Material provided:
++++++++++

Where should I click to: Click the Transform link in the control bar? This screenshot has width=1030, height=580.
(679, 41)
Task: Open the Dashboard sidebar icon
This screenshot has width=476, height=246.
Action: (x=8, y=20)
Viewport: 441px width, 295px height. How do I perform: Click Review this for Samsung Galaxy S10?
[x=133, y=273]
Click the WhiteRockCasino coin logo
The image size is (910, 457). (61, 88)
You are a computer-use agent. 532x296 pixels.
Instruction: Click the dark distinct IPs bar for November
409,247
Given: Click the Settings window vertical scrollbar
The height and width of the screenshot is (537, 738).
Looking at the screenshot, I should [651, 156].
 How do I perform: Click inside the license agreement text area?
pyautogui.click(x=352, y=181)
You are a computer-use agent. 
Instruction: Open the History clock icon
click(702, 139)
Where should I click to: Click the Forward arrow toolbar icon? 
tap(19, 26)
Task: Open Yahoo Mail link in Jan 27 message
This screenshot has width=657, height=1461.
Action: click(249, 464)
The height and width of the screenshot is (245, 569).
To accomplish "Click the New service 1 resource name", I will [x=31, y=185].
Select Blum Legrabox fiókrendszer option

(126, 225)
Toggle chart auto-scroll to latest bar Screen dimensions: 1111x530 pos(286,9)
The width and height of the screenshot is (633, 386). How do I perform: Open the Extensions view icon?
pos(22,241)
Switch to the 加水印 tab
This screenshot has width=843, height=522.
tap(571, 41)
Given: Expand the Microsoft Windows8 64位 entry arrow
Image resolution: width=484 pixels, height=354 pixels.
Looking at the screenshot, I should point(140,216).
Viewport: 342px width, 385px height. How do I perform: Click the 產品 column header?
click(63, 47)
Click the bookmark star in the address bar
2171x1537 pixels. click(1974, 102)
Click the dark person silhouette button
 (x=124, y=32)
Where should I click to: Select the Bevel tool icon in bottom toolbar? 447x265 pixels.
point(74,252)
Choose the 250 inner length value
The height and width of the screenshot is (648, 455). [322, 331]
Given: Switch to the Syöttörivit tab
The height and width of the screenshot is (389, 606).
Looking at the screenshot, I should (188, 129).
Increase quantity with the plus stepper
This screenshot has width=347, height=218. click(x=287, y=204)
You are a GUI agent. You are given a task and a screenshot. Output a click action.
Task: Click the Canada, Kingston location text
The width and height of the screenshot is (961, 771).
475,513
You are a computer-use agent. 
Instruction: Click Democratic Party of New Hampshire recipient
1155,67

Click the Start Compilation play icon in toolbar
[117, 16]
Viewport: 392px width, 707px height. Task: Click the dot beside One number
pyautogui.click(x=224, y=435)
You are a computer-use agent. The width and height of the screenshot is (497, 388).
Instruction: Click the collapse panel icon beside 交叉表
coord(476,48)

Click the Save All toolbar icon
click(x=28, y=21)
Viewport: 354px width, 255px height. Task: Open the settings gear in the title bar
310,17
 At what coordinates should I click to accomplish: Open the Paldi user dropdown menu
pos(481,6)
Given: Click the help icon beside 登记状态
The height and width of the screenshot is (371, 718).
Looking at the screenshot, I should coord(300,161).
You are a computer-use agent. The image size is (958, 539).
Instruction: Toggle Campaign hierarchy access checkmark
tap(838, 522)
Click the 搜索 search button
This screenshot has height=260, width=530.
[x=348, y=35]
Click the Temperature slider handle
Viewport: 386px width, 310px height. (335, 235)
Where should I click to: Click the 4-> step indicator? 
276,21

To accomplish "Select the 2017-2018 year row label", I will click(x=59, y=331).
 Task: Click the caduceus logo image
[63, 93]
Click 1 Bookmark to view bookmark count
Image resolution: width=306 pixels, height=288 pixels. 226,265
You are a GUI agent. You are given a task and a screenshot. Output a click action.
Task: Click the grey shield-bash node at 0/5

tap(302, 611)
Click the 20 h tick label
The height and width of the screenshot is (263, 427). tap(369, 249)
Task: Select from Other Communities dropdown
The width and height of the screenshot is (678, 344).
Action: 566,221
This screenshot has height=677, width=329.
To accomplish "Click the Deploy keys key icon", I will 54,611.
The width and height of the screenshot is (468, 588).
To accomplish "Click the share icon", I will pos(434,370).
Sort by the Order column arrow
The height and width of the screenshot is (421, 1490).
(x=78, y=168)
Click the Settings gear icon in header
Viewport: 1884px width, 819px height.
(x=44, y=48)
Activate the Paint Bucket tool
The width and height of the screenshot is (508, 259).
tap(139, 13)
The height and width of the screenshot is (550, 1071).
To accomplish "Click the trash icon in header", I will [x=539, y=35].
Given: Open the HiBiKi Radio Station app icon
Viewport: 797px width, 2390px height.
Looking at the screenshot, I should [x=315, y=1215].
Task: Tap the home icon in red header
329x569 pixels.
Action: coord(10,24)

++++++++++

The exercise: Present the lines from the one containing "Click the Temperature slider handle" through the end of the rows as a Markdown table with the columns Line and Text, numbering each line and leaving out blank lines.

Output for this exercise:
| Line | Text |
|---|---|
| 1 | Click the Temperature slider handle |
| 2 | Viewport: 386px width, 310px height. (335, 235) |
| 3 | Where should I click to: Click the 4-> step indicator?  |
| 4 | 276,21 |
| 5 | To accomplish "Select the 2017-2018 year row label", I will click(x=59, y=331). |
| 6 |  Task: Click the caduceus logo image |
| 7 | [63, 93] |
| 8 | Click 1 Bookmark to view bookmark count |
| 9 | Image resolution: width=306 pixels, height=288 pixels. 226,265 |
| 10 | You are a GUI agent. You are given a task and a screenshot. Output a click action. |
| 11 | Task: Click the grey shield-bash node at 0/5 |
| 12 | tap(302, 611) |
| 13 | Click the 20 h tick label |
| 14 | The height and width of the screenshot is (263, 427). tap(369, 249) |
| 15 | Task: Select from Other Communities dropdown |
| 16 | The width and height of the screenshot is (678, 344). |
| 17 | Action: 566,221 |
| 18 | This screenshot has height=677, width=329. |
| 19 | To accomplish "Click the Deploy keys key icon", I will 54,611. |
| 20 | The width and height of the screenshot is (468, 588). |
| 21 | To accomplish "Click the share icon", I will pos(434,370). |
| 22 | Sort by the Order column arrow |
| 23 | The height and width of the screenshot is (421, 1490). |
| 24 | (x=78, y=168) |
| 25 | Click the Settings gear icon in header |
| 26 | Viewport: 1884px width, 819px height. |
| 27 | (x=44, y=48) |
| 28 | Activate the Paint Bucket tool |
| 29 | The width and height of the screenshot is (508, 259). |
| 30 | tap(139, 13) |
| 31 | The height and width of the screenshot is (550, 1071). |
| 32 | To accomplish "Click the trash icon in header", I will [x=539, y=35]. |
| 33 | Given: Open the HiBiKi Radio Station app icon |
| 34 | Viewport: 797px width, 2390px height. |
| 35 | Looking at the screenshot, I should [x=315, y=1215]. |
| 36 | Task: Tap the home icon in red header |
| 37 | 329x569 pixels. |
| 38 | Action: coord(10,24) |